Hattâ denilebilir ki anne babaların, çocuklarının âhiretteki saâdetlerini dünya mutluluklarından daha fazla düşünmeleri ve bunun sağlanması hususunda gerekli olan tedbirleri almaları, anne ve babaların fıtratlarına konulan şefkatin gereğidir.
Hz. Yûsuf (a.s.), bir kısım sıkıntılar içinde bulunan ve sıkıntılarını gidermek için Mısır’a gelip huzuruna çıkan kardeşlerine, kendisinin “Kardeşleri Yûsuf” olduğunu söyleyip kendini tanıttıktan sonra onlara şöyle demişti:
“Benim gömleğimi babamın yüzüne atın ki, babam görmeye başlasın.”
Beşir, Yûsuf (a.s.)’ın gömleğini getirip de Yakûb (a.s.)’un yüzüne atınca, Yakûb (a.s.)’un gözleri hemen açıldı ve görmeye başladı. Hazreti Yakûb (a.s.)’ın gözleri açılır açılmaz Beşir’e, Hazreti Yûsuf’un nasıl bir hâlde olduğunu sordu ve onun hakkında bilgi istedi:
Beşir, “Onu Mısır’ın kralı olarak bıraktım.” deyince; Hazreti Yakûb (a.s.)’ şöyle dedi:
“Ben krallığı ne yapayım; Ben onun dünyasını değil; Onun dinini soruyorum.”

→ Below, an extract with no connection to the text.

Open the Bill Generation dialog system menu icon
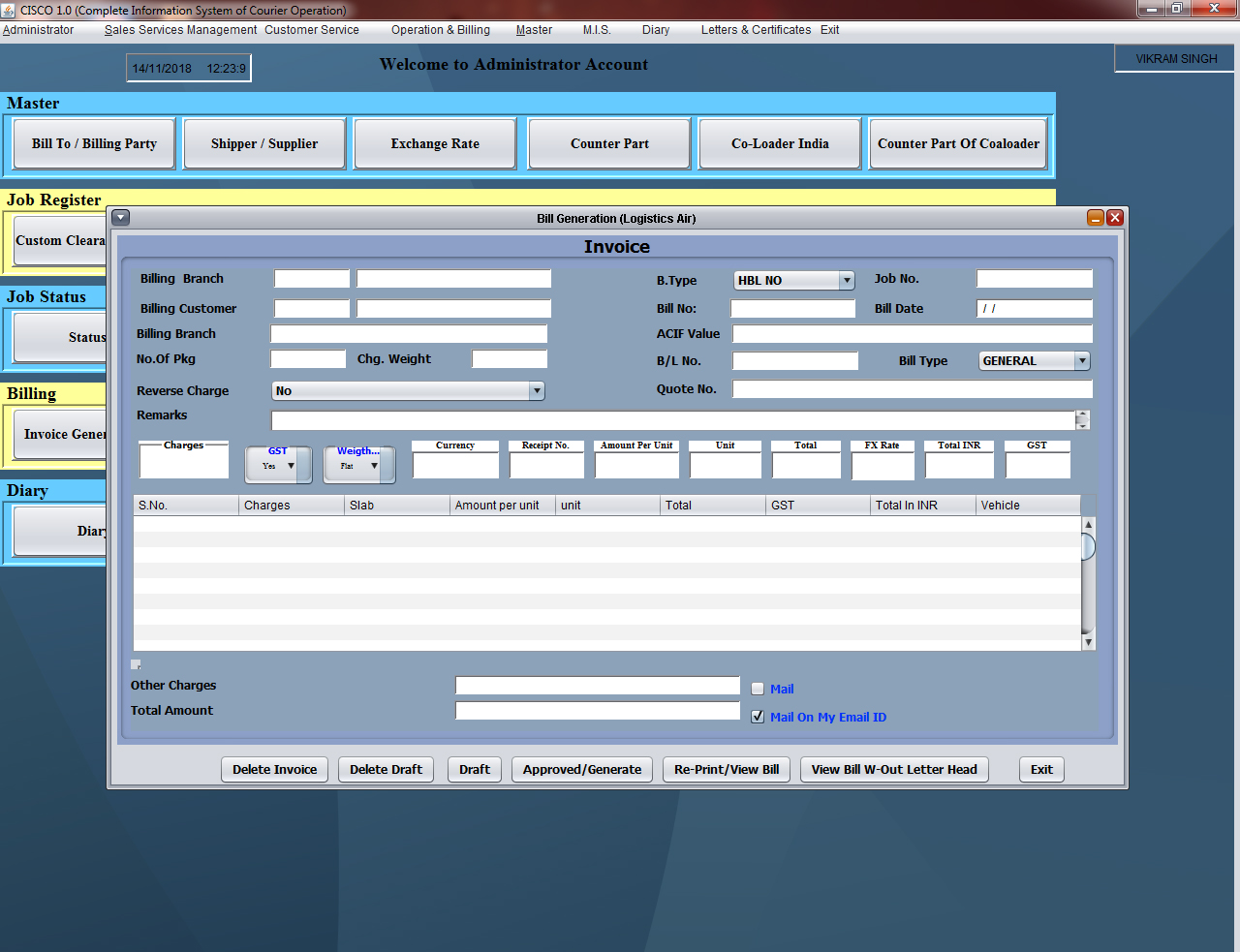 (x=121, y=218)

Beşir, “O, İslâm dini üzerindedir” deyince Hazreti Yakûb (a.s.), “İşte şimdi nimet tamamlandı.” dedi ve âile efrâdıyla birlikte gerekli olan hazırlığı yaptıktan sonra kalkıp Mısır’a gittiler.
Mısır’da Hazreti Yakûb (a.s.), Hazreti Yûsuf (a.s.)’a kavuşup da birbirleriyle yılların hasretini giderdikten sonra ve bir babanın oğluna, bir oğlun da babasına yapması gereken muameleyi yaptıktan, yani gerekli olan hürmeti ve şefkati birbirlerine gösterdikten sonra, Hazreti Yûsuf (a.s.) şefkatli babasına dedi ki:
“Babacığım, o kadar ağladın ki, gözlerini kaybettin. Halbuki kıyâmet gününde bir araya geleceğimizi biliyordun. Öyle ise bu kadar üzüntünün sebebi ne idi?”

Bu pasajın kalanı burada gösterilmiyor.